# Data to process
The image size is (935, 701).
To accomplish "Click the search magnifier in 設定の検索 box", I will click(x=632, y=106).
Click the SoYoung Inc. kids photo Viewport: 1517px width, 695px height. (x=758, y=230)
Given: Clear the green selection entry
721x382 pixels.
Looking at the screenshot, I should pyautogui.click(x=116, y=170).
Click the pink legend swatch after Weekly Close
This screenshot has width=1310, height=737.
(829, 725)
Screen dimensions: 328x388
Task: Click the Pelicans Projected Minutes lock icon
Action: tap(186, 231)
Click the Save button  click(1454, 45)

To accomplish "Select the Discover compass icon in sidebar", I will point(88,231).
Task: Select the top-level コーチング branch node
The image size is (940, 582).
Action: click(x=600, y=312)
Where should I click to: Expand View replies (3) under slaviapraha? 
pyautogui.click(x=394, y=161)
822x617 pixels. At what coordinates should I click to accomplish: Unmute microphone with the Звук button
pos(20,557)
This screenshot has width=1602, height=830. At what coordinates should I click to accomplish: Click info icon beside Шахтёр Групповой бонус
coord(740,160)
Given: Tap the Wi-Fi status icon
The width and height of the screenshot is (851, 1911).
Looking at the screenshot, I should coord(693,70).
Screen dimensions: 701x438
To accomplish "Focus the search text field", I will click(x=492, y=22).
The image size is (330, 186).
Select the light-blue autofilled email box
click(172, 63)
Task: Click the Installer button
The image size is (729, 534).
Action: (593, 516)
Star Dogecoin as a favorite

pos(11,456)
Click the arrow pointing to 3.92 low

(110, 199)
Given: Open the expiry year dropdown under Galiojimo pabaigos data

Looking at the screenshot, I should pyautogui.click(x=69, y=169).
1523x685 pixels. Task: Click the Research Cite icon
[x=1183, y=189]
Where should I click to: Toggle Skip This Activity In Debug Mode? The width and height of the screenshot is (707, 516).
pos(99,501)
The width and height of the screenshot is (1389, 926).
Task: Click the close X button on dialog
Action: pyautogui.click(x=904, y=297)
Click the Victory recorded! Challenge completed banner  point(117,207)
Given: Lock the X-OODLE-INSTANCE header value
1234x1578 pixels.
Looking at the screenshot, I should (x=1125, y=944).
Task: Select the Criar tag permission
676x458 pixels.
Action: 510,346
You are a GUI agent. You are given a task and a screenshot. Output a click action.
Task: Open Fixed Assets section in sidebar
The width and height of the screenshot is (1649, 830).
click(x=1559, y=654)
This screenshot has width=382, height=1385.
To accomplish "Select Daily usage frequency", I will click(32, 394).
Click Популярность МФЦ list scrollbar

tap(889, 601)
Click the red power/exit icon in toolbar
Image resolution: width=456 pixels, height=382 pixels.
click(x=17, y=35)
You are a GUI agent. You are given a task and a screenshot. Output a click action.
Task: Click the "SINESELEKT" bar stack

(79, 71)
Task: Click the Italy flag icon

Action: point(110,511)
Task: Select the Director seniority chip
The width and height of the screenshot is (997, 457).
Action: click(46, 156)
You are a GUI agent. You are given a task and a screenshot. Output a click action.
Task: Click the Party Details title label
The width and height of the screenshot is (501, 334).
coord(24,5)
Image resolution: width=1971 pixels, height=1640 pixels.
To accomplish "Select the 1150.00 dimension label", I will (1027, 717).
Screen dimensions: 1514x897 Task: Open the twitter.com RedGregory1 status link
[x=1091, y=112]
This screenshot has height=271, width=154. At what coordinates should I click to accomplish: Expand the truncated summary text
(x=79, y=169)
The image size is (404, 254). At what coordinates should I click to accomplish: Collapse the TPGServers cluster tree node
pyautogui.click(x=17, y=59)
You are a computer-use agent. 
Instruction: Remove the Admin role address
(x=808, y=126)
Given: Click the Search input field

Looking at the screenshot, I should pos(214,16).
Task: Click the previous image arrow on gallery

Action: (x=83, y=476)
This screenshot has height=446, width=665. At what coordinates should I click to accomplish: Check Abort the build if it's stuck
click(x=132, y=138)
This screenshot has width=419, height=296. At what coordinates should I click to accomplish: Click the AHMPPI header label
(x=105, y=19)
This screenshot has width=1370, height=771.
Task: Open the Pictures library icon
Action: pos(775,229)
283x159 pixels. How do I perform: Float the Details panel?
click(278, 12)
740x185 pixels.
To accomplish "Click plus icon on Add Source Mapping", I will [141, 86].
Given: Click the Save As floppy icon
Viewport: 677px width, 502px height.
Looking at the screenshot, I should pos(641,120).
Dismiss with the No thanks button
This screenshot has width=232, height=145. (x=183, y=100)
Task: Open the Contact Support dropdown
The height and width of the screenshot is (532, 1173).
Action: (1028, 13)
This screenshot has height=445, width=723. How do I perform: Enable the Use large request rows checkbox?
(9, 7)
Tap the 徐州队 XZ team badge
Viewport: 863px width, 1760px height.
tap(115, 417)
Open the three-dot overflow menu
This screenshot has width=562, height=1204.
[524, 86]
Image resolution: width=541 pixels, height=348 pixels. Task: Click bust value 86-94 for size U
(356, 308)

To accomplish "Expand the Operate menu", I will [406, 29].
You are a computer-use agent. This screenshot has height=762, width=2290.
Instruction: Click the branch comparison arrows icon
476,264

# Request
Convert everything from the line containing "Where should I click to: Expand" down to the line containing "Looking at the screenshot, I should coord(693,70)." into a two-column CSV with the header instruction,response. Give each request's text in the instruction field and its answer in the response field, with every field quoted and any line breaks inside a field replaced by spaces.

# Completed task
instruction,response
"Where should I click to: Expand View replies (3) under slaviapraha?","pyautogui.click(x=394, y=161)"
"822x617 pixels. At what coordinates should I click to accomplish: Unmute microphone with the Звук button","pos(20,557)"
"This screenshot has width=1602, height=830. At what coordinates should I click to accomplish: Click info icon beside Шахтёр Групповой бонус","coord(740,160)"
"Given: Tap the Wi-Fi status icon The width and height of the screenshot is (851, 1911).","Looking at the screenshot, I should coord(693,70)."